In [58]:
import copy
import random

In [97]:
import numpy as np

In [None]:
words = open('names.txt', 'r').read().splitlines()

In [54]:
type(words)

list

### Train, Validation, Test Split

In [65]:
_NAME_COUNT_ = len(words)

_TRAIN_FRAC_ = 0.80
_HOLD_FRAC_ = 0.2
words_trn = words[:int(_NAME_COUNT_ * _TRAIN_FRAC_)]
words_hold = words[:int(_NAME_COUNT_ * _HOLD_FRAC_)]

In [66]:
random.seed(1337)

words_val = random.sample(words_hold, len(words_hold) // 2)

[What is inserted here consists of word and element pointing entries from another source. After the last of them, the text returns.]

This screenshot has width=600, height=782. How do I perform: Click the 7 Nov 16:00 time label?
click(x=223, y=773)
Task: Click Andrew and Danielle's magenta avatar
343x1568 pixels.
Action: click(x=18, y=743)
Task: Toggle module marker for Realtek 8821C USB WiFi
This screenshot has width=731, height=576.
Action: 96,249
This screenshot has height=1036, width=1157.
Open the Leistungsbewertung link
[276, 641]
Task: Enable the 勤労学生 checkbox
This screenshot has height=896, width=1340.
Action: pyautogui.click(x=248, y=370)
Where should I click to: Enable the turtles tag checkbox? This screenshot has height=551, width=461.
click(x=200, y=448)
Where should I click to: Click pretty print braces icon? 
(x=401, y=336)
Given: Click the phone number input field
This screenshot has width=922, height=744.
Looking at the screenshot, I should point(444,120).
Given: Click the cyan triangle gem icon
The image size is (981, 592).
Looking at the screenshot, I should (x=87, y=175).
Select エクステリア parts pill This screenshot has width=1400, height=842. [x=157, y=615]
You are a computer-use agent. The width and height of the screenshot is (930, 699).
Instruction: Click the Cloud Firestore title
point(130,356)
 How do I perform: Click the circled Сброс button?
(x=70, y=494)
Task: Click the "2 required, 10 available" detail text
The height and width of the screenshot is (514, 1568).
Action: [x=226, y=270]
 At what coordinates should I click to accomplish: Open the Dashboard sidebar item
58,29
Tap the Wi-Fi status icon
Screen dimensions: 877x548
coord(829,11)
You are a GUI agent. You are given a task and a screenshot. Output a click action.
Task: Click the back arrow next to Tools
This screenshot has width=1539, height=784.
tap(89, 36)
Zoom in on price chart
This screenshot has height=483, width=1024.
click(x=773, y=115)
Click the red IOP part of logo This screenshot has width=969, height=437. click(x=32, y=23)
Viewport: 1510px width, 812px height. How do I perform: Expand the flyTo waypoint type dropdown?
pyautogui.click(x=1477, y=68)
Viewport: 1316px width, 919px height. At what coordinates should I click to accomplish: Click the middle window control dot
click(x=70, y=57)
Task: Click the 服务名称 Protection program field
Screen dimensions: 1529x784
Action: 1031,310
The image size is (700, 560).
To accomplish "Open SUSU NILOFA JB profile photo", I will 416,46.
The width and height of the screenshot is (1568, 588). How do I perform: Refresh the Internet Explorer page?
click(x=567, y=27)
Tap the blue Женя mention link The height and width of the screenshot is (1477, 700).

words_test = list(set(words_hold).difference(set(words_val)))


In [67]:
len(words_hold) // 2

3203

In [68]:
int(_NAME_COUNT_ * _TRAIN_FRAC_)

25626

In [69]:
def split_name_into_trigrams(name: str) -> list[tuple]:

    _START_CHAR_ = '.'
    _END_CHAR_ = _START_CHAR_

    chars = [_START_CHAR_] * 2 + list(name) + [_END_CHAR_]
    trigram_list = []
    
    for ch1, ch2, ch3 in zip(chars, chars[1:], chars[2:]):
        
        trigram = (ch1, ch2, ch3)
        trigram_list.append(trigram)

    return trigram_list

In [70]:
split_name_into_trigrams("nitesh")

[('.', '.', 'n'),
 ('.', 'n', 'i'),
 ('n', 'i', 't'),
 ('i', 't', 'e'),
 ('t', 'e', 's'),
 ('e', 's', 'h'),
 ('s', 'h', '.')]

In [71]:
_START_CHAR_ = "."
_END_CHAR_ = _START_CHAR_

count_dict = {}

for w in words_trn:
    chs = [_START_CHAR_] * 2 + list(w) + [_END_CHAR_]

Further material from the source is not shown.